ACTIVITY
Below are entries. Give back exactly the lines from the one containing "Given: Expand the" through the one containing "Image resolution: width=980", inclusive, without the pictures.

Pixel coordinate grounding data

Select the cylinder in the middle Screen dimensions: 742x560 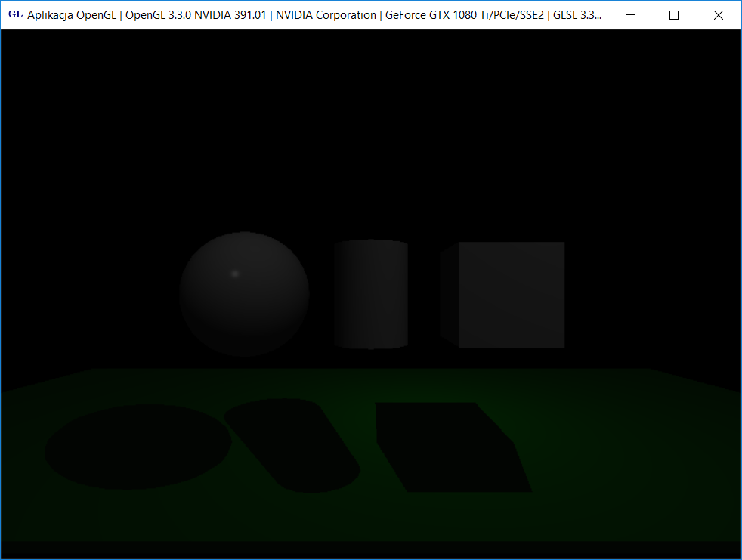coord(371,299)
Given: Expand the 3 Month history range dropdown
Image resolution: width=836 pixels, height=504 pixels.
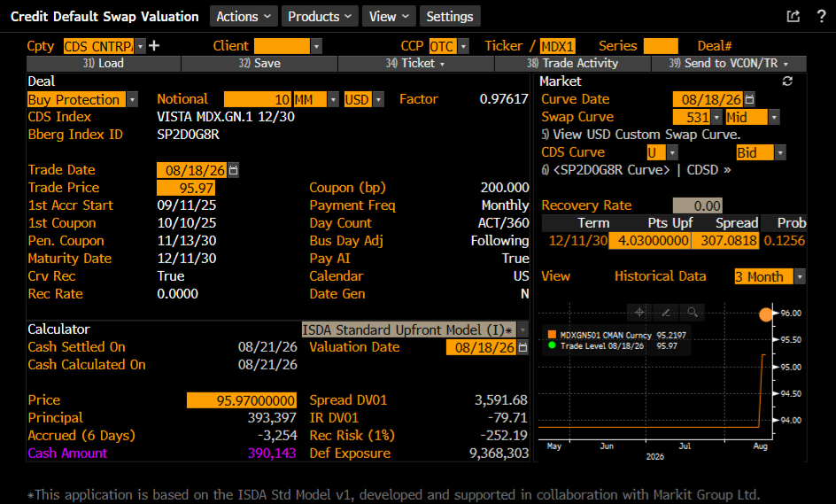Looking at the screenshot, I should pyautogui.click(x=799, y=276).
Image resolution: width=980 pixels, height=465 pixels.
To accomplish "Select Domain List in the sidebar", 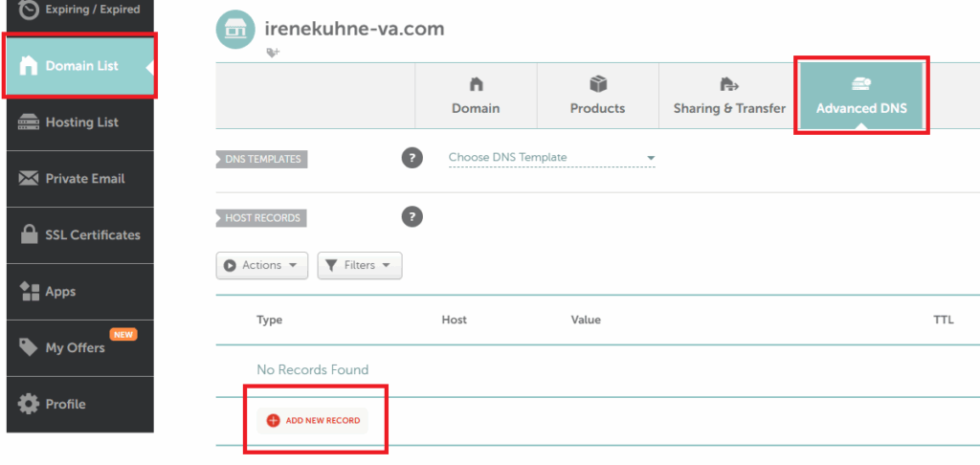I will (80, 66).
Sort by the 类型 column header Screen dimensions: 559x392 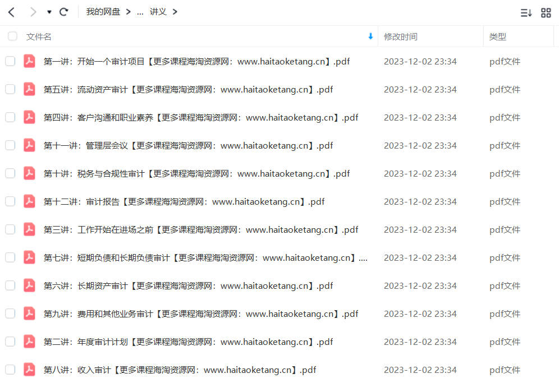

WRITTEN REPLY
Given: Expand the 3 Month history range dropdown
Image resolution: width=836 pixels, height=504 pixels.
Looking at the screenshot, I should pyautogui.click(x=799, y=276).
Image resolution: width=980 pixels, height=465 pixels.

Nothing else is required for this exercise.